• [DATA SECTION]
######
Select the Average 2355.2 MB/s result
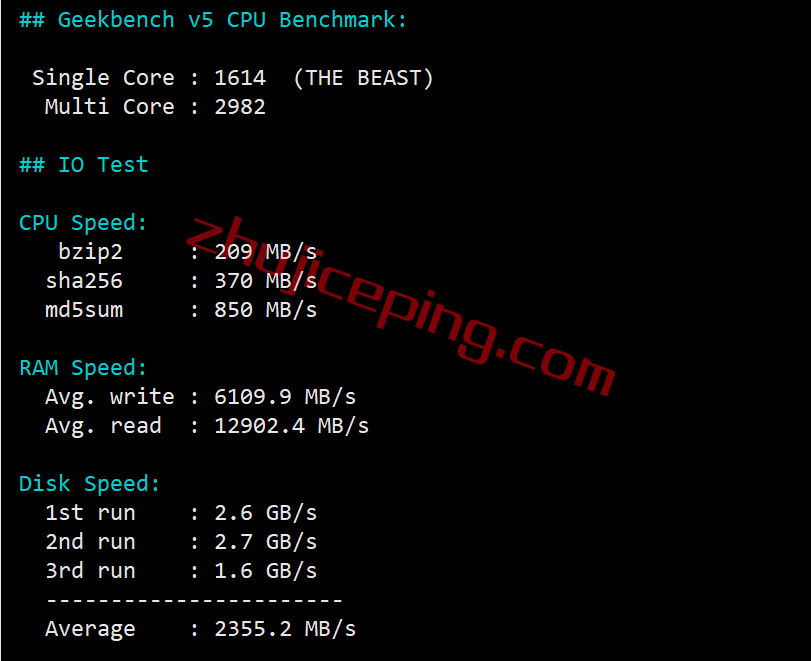The width and height of the screenshot is (811, 661). click(x=201, y=629)
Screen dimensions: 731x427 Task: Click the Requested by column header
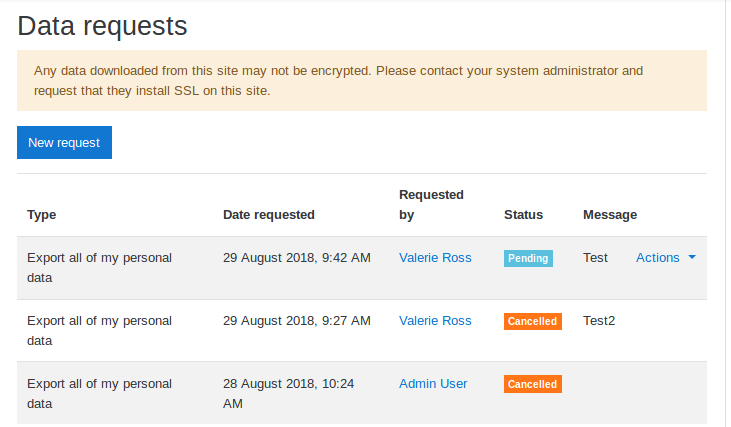pyautogui.click(x=431, y=205)
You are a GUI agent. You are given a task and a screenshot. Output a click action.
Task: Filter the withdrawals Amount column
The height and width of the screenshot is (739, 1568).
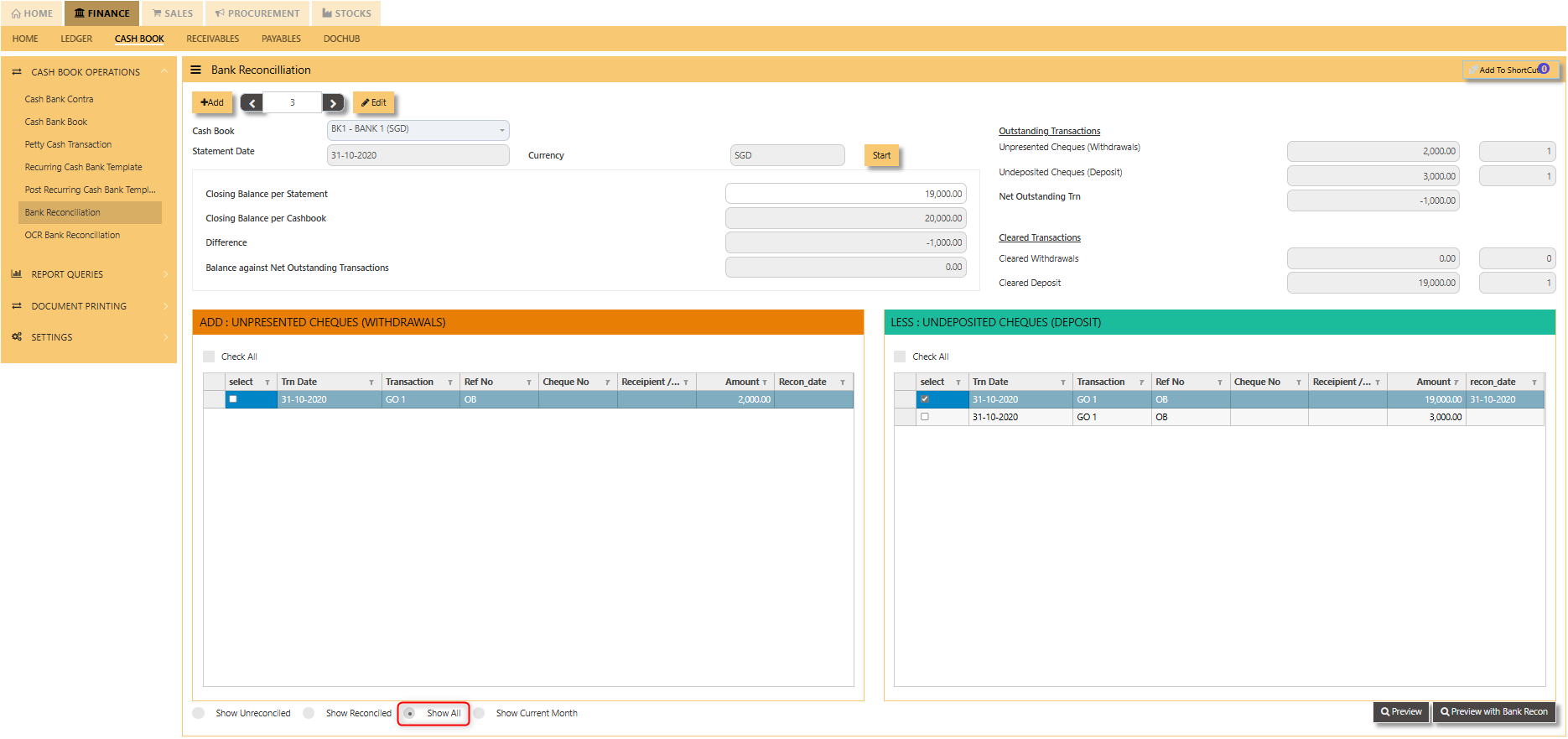pyautogui.click(x=765, y=383)
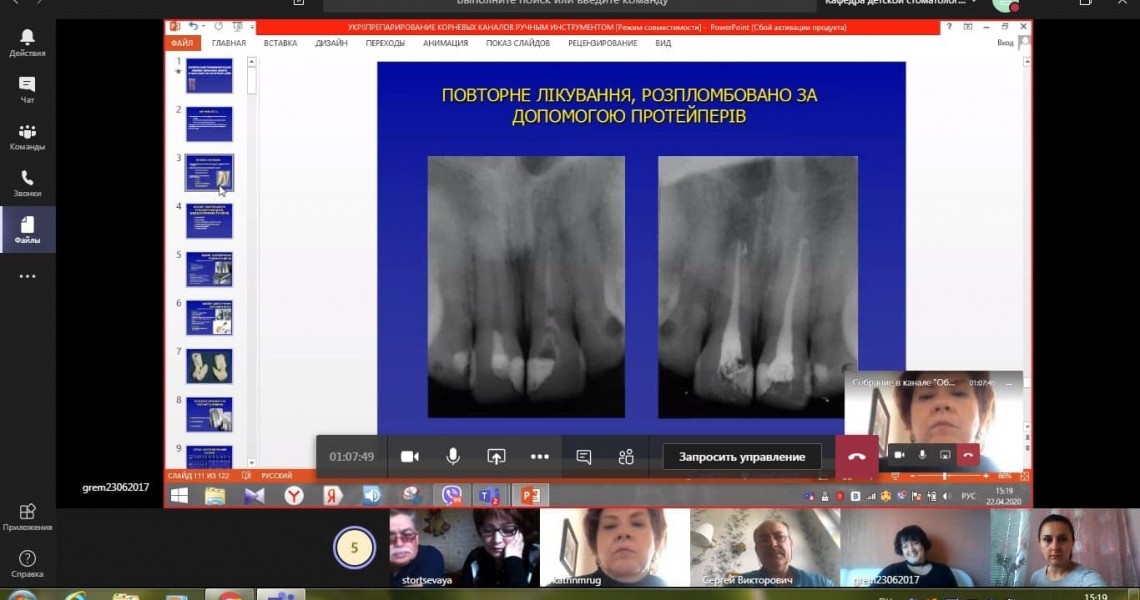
######
• [WHAT IS NEEDED]
The output must match the records word for word, except that no pictures appear.

• [EXERCISE OUTPUT]
Select the Average 2355.2 MB/s result
The width and height of the screenshot is (811, 661). click(x=201, y=629)
Screen dimensions: 731x427 Task: Click the Requested by column header
pyautogui.click(x=431, y=205)
You are a GUI agent. You are given a task and a screenshot. Output a click action.
Task: Filter the withdrawals Amount column
The height and width of the screenshot is (739, 1568).
pyautogui.click(x=765, y=383)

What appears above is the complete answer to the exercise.